Sometimes general practioners are not enough to determine the cause of a disease. Many times new diseases occur for which there is no precedence and no set syndrome associated for which to diagnosis the illness. In instances like these it is difficult to discover the nature of the illness. However, by asking questions regarding the infectious disease cycle some clues may be readily obtained.
WHAT PATHOGEN CAUSED THE DISEASE? To answer this question Koch's postulates are modified to fit humans. (recall that Kock's postulates were developed by Robert Koch to show that Bacillus anthracis caused anthrax and Mycobacterium tuberculous caused TB. They were bsed on the premise that there was a cause and effect relationship between a microbe and a disease. These postulates are mentioned and defined in an early summary).
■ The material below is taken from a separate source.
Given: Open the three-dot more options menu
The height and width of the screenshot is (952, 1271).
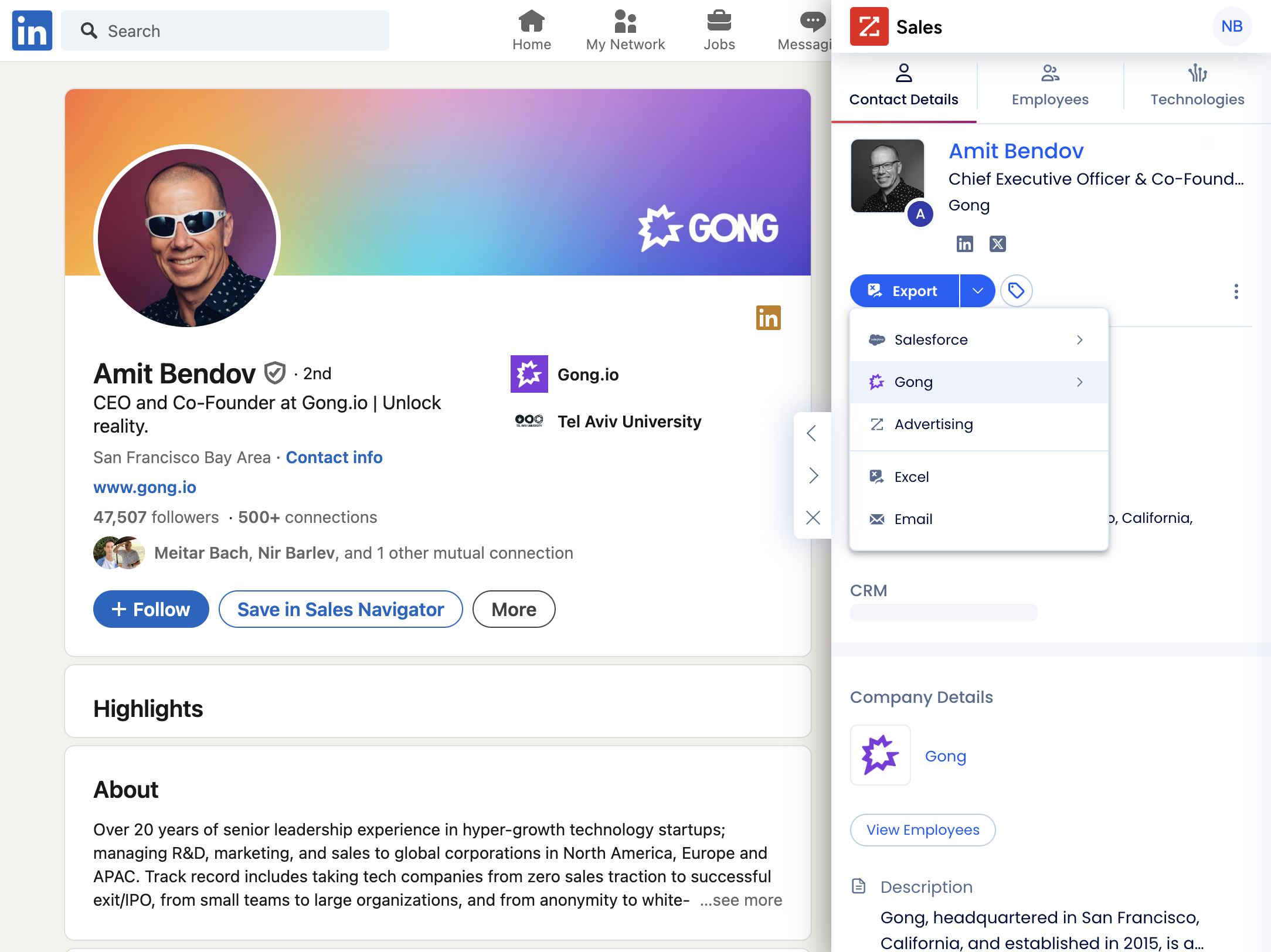Looking at the screenshot, I should (x=1236, y=291).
WHAT WAS THE SOURCE/RESERVOIR OF THE PATHOGEN? The source of a pathogen is its location immediately before occupying the host. The site or environmental local of the pathogen when the infection can occur is called the reservoir. During the period of infectivity the source is actively transmitting. Sources can be carriers, or affected individuals who can infect others.
There are different types of carriers. A carrier can be active, in which case the carrier has an overt clinical case of the disease. The carrier can be convalescent, which (if you'll recall) means that the carrier has recovered somewhat but still maintains an infectious pathogen population. A healthy carrier is one that harbors the pathogen without becoming ill. An incubatory carrier is incubating a large number of pathogens but has not gotten sick yet. A chronic carrier is one who has the pathogen for a long period of time, and finally a casual, acute, or transient carrier is one that can only transmit for a short period.
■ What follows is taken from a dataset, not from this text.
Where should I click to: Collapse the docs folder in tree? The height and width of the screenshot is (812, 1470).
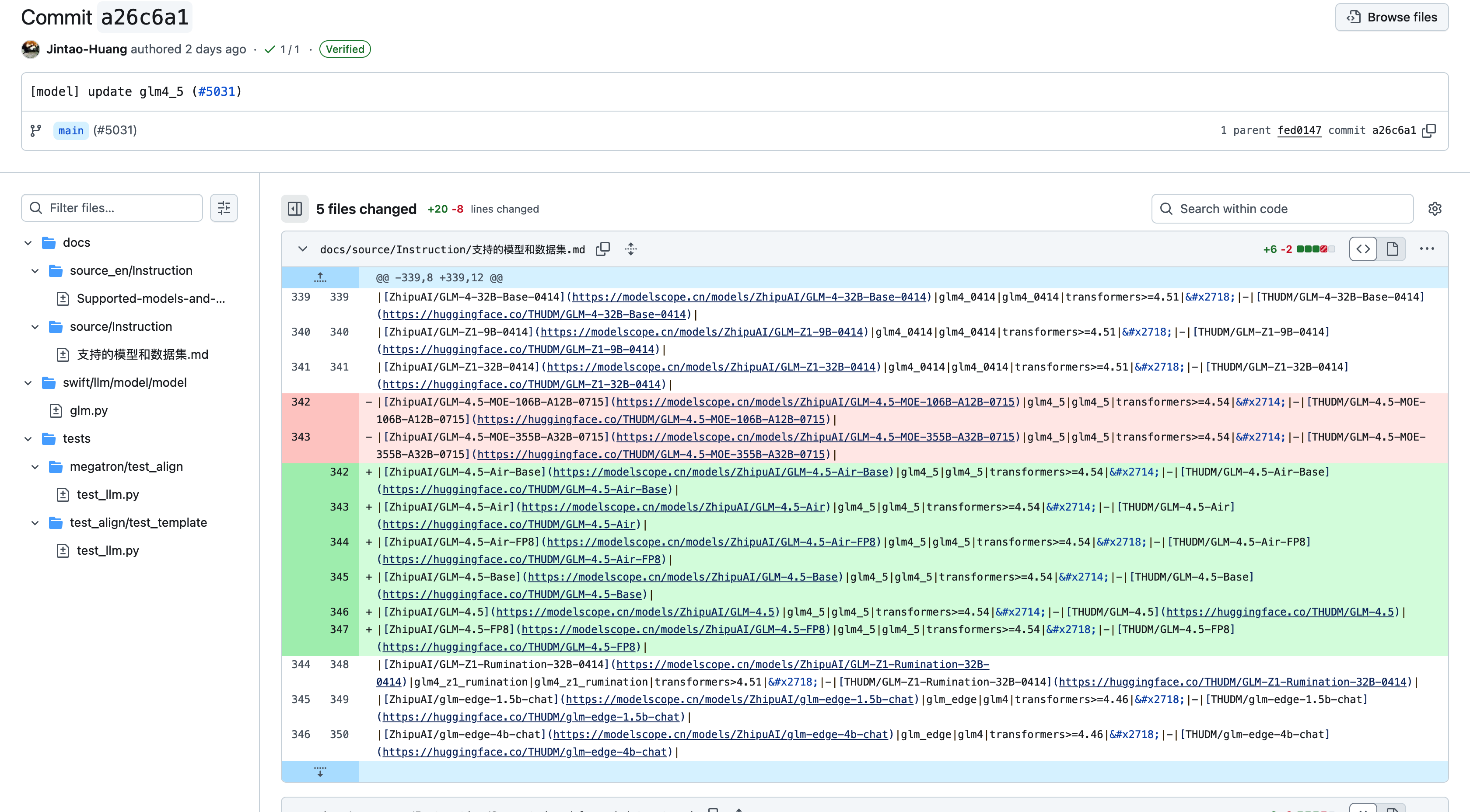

HOW WAS THE PATHOGEN TRANSMITTED? There are several methods for transferring a pathogen from a carrier to a (potential) host. Airborn transmission is defined so that any pathogen that is capable of traveling over one meter in the air and still causing infection is considered airborn transmission. Contatct transmission involves touching of some sort and is a dircet method of transmission. Vehicle transmission makes use of an inantimate source to spread the pathogen. In this case the inantimate source does not support pathogent reproduction. Finally vector transmission occurs when another animal is involved. Usually this is an arthropod (such as a tick) or a vertabrate, and there are many subcategories of vector transmission. If the pathogen does not change in the vector then the vector is simply a harborage vector. An example of a pathogen of this type is Yersina pestis, which is carried by fleas and causes the bubonic plague (black death). Biological vectors, meanwhile, feature pathogenes that undergo an essential change in the vector. An example of this is the malaria-causing Plasmodia, which cannot mature without residing in a mosquito.
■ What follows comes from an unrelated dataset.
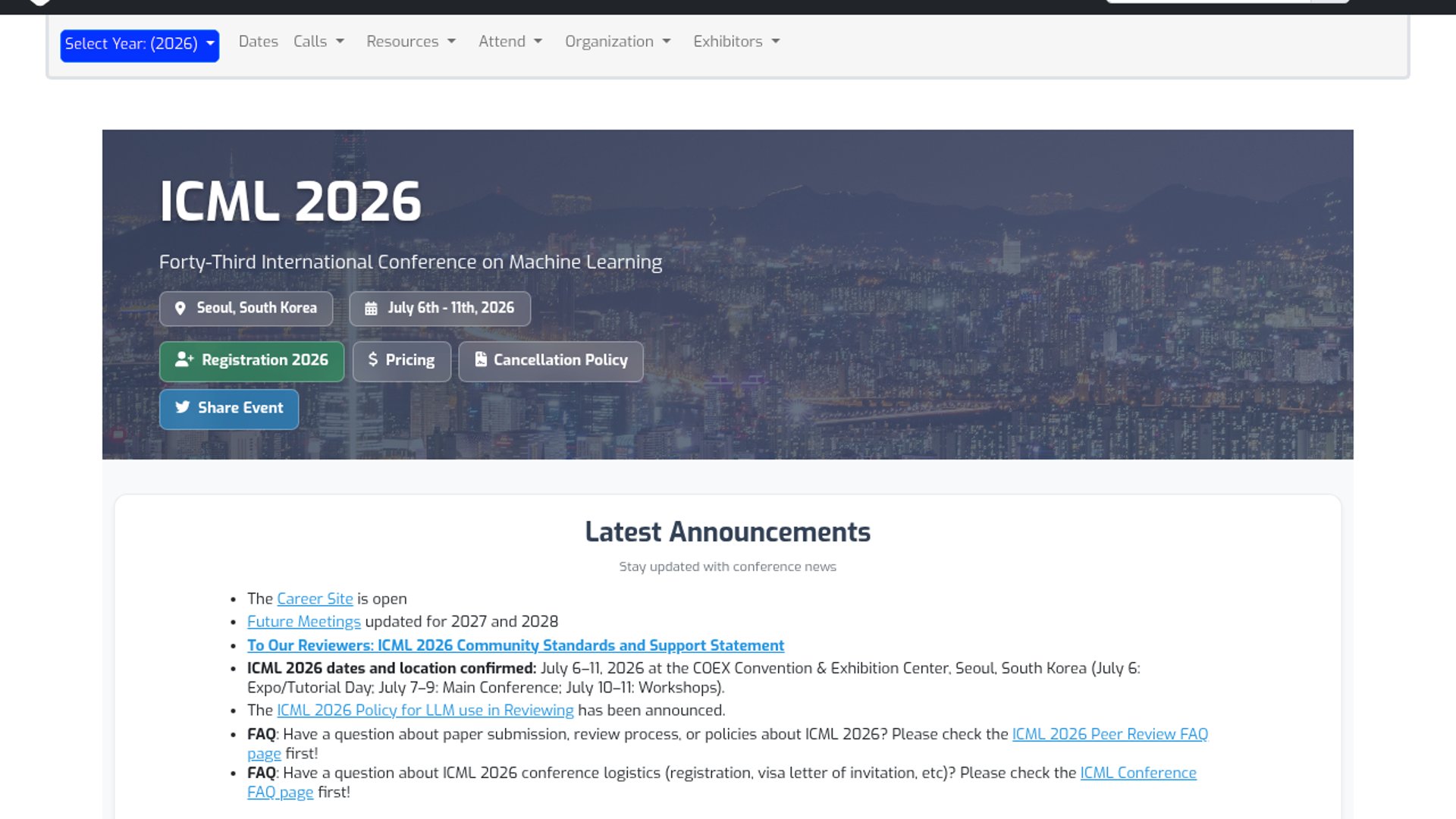Screen dimensions: 1456x819
Task: Visit the ICML 2026 Peer Review FAQ link
Action: (x=1109, y=734)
WHY WAS THE HOST SUSCEPTIBLE? There are many reasons why a host may be susceptible to a particular pathogen, including immunocompromization, reduction in normal flora, or much much more, discussed previously while dealing with host responses to pathogens.
HOW DID THE PATHOGEN LEAVE THE HOST? The goal of a pathogen is to propagate, and to propagate the pathogen must exit the host. This is a problem is the host dies, so therefore most pathogens don't kill people. However, they still try to leave the scene of the crime rapidly and they do so through urine, feces, mucus, and so on. This is generally a very passive process.
Interestingly, there is correlation between virulence and modes of transmission. If a pathogen is unable to live outside the host or it must be transmitted directly it cannot totally incapacitate the host and still spread (for example STDs). But if the pathogen can easily exit and survive the outside world, then it can afford to destroy the host. Finally, if the pathogen depends on a biting vector (such as a tick) it must become a systemic infection as a bite in the arm won't pick up pathogens in the intestines.
All of the above are questions regarding pathogen transmission. To combat an epidemic only one of these links needs to be broken (generally) to break the entire chain. This is done by treating and/or quarenteening the affected, by treating sewage and chlorinating water supplies, byt destroying animal or insect reservoirs, and by setting sanitation standards for food service workers.